I wrote a script loosely based on https://pastebin.com/zLQPHPQk
Switching from vfio to nouveau works fine (I boot up with the vfio by default). The fans are quiet.
But as soon as I try to reclaim the device back for vfio - the nouveau driver crashes with a NULL pointer dereference.
I do not have much of a software answer, I would also be interested in a solution. On the previous iteration of my PC I went full MacGyver and controlled the fans with an arduino board and a python script that would start the fans when the VM was runing.

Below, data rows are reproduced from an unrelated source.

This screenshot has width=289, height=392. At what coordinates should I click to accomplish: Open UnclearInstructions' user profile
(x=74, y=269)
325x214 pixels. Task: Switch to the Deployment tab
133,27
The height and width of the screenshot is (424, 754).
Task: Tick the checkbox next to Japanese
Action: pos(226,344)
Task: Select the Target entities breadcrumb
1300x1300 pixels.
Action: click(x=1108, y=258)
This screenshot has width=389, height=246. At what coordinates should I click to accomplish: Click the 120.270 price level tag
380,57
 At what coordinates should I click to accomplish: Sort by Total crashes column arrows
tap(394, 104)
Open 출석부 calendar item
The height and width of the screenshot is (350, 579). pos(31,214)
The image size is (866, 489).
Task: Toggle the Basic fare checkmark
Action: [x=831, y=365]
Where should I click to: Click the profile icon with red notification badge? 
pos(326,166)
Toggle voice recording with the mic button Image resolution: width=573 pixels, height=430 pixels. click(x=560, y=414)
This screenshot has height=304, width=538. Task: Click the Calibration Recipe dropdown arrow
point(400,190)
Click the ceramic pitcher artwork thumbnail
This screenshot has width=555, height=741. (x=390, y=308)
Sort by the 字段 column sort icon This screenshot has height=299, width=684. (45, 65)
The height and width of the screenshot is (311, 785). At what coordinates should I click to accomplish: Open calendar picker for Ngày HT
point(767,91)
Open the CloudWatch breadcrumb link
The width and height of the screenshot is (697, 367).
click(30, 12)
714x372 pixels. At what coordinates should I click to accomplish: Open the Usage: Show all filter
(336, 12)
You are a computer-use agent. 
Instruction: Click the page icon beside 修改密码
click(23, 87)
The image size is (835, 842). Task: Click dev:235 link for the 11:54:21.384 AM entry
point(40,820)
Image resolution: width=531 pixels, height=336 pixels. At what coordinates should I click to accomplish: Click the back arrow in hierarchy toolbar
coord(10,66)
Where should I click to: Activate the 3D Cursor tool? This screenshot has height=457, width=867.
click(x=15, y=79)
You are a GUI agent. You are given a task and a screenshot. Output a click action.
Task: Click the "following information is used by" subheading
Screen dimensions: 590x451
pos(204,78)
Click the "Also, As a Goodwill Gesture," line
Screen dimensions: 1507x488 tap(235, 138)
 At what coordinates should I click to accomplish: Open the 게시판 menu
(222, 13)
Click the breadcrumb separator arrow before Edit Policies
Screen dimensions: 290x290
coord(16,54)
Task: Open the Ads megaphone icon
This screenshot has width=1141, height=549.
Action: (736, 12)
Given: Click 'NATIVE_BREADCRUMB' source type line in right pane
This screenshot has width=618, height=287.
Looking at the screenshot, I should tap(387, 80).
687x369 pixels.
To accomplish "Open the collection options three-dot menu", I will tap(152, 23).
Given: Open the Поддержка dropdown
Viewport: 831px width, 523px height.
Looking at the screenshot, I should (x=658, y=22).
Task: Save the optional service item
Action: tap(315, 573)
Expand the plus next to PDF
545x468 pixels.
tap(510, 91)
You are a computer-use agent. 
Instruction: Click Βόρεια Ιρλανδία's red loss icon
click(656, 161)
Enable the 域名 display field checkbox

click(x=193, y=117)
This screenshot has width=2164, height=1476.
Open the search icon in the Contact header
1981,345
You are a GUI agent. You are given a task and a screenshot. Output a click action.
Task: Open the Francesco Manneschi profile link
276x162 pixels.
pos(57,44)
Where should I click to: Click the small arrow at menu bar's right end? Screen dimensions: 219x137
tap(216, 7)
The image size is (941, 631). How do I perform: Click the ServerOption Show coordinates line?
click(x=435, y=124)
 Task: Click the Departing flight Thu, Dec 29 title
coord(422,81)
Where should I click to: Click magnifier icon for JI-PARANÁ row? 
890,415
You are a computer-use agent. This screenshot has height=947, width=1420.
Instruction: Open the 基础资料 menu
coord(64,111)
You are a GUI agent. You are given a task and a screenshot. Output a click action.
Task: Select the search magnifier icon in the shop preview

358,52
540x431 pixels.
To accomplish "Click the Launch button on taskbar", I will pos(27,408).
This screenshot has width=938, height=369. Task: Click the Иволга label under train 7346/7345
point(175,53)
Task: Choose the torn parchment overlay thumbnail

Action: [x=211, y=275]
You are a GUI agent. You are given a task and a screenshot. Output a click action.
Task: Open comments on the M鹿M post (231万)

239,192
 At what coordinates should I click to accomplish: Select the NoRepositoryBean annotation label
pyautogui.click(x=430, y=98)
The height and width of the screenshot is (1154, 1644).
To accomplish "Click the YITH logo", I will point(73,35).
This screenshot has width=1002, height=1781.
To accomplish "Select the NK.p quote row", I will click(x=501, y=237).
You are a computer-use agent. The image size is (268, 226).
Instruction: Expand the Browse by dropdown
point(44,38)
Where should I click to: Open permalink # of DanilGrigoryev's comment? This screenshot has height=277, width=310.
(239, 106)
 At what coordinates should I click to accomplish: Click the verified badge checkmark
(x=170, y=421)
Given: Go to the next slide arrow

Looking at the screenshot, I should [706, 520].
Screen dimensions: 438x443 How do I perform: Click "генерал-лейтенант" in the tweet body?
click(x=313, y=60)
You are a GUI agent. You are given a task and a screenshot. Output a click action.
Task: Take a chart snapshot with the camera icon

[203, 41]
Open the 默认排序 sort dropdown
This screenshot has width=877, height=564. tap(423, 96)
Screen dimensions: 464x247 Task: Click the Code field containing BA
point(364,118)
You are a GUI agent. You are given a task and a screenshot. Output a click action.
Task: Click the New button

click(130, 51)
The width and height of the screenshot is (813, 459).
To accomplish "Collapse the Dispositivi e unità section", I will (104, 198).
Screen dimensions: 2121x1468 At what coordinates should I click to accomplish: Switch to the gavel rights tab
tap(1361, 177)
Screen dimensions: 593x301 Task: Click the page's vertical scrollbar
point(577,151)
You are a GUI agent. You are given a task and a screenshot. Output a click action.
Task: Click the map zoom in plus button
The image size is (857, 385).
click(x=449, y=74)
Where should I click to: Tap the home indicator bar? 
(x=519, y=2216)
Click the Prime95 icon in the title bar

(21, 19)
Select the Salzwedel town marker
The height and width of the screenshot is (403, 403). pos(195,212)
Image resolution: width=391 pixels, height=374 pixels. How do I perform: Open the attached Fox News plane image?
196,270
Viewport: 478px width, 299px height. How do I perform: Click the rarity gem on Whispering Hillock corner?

Not very elegant, I know.
I am having the same problem and I got the driver switch working by using the following script as a QEMU hook:
#!/bin/bash
TMP_FILE=/tmp/qemu-hook
DOMAIN=$1
VM_STATE=$2
touch $TMP_FILE
echo "Event $DOMAIN $VM_STATE" >> $TMP_FILE
# Attaches a PCIe device to the given driver
# Args:
# $1 - Bus number
# For example: "0000:03:00.0"
# $2 - Vendor ID
# For example: "0x10de"
# $3 - Product ID
# For example: "0x17c8"
# $4 - Driver to attach
# For example: "vfio-pci"
attach_driver()
{
if [ $# -eq 4 ]; then
echo "Attach driver: $1 $2 $3 $4"
fi
if [ $# -eq 3 ]; then
echo "Attach driver: $1 $2 $3"
fi
if [ -d /sys/bus/pci/devices/$1/driver/ ]; then
echo "$1" > /sys/bus/pci/devices/$1/driver/unbind
fi
if [ $# -eq 4 ]; then
echo "$2 $3" > /sys/bus/pci/drivers/$4/new_id
fi
}
# Script for win10
if [[ $DOMAIN == "win10" ]]; then
if [[ $VM_STATE == "prepare" ]]; then
echo "Windows 10 VM preparing PCIe devices" >> $TMP_FILE
attach_driver "0000:09:00.0" "0x10de" "0x17c8" "vfio-pci" # GTX 980 Ti video
attach_driver "0000:09:00.1" "0x10de" "0x36b6" "vfio-pci" # GTX 980 Ti HDMI sound
fi
if [[ $VM_STATE == "release" ]]; then
echo "Windows 10 VM releasing PCIe devices" >> $TMP_FILE
attach_driver "0000:09:00.0" "0x10de" "0x17c8" "nouveau" # GTX 980 Ti video
attach_driver "0000:09:00.1" "0x10de" "0x36b6" # GTX 980 Ti HDMI sound
fi
fi
To get the hook working just copy it into /etc/libvirt/hooks/, name it qemu and make it executable.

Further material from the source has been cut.